[Assigned task] Which lines of the entries below hold the word "project"? Report each of them.

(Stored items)

■ ■ ■

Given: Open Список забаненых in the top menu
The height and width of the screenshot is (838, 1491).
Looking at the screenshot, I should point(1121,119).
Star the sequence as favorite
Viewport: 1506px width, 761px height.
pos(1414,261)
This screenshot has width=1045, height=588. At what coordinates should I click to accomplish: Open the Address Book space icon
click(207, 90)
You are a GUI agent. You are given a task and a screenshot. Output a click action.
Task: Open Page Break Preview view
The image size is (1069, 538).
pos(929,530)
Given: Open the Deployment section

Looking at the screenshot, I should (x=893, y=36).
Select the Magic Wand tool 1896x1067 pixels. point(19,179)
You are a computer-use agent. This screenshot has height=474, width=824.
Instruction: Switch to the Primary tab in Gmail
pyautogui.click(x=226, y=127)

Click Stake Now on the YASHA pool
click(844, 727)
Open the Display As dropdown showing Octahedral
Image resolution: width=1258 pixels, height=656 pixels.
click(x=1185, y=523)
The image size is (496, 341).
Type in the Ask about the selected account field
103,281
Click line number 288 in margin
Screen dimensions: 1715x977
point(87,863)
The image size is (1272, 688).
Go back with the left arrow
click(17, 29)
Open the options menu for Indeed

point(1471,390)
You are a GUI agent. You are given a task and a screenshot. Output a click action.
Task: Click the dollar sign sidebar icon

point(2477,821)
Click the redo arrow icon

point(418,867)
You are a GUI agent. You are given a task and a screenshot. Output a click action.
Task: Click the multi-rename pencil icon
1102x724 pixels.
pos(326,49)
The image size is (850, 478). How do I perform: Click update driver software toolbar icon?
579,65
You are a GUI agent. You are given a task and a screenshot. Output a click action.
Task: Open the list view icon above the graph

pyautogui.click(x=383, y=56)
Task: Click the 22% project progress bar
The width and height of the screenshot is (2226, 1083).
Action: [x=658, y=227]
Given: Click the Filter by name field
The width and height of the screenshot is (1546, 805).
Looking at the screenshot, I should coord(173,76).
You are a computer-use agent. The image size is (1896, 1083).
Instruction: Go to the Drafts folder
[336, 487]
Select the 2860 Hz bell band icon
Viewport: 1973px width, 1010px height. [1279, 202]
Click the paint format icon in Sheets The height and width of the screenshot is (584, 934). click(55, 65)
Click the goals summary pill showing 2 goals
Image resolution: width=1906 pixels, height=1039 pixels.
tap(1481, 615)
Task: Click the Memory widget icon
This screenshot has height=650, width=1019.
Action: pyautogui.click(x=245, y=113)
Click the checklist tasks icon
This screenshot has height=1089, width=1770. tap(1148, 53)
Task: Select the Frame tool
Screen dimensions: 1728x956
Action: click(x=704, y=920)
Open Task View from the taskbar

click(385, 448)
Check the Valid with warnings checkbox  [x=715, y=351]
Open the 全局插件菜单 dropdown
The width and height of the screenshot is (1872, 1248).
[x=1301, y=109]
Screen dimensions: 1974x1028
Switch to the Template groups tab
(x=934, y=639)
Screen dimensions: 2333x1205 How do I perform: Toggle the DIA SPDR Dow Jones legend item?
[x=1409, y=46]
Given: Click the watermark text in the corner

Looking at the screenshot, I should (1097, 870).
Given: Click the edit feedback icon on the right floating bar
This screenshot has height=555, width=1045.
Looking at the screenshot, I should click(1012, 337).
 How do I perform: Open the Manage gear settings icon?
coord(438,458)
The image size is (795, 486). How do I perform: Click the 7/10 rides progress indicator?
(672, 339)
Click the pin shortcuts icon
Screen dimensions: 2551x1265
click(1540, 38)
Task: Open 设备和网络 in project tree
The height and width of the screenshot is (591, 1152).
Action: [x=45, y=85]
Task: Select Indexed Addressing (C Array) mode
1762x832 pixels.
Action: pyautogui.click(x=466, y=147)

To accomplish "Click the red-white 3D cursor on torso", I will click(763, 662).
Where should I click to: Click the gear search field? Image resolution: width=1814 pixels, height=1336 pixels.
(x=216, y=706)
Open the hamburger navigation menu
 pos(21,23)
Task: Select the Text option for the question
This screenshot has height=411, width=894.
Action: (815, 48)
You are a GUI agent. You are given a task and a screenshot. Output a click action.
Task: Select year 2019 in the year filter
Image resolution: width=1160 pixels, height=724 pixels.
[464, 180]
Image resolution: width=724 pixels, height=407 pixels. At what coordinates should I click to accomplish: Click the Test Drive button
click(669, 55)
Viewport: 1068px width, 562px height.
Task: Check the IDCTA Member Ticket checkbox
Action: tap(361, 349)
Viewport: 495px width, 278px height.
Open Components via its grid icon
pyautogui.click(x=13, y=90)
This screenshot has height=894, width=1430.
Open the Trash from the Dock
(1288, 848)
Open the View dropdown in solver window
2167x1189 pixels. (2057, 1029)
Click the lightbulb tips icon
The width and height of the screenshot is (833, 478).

■ ■ ■

[Exercise solution]
Task: Click the 22% project progress bar
Task: Open 设备和网络 in project tree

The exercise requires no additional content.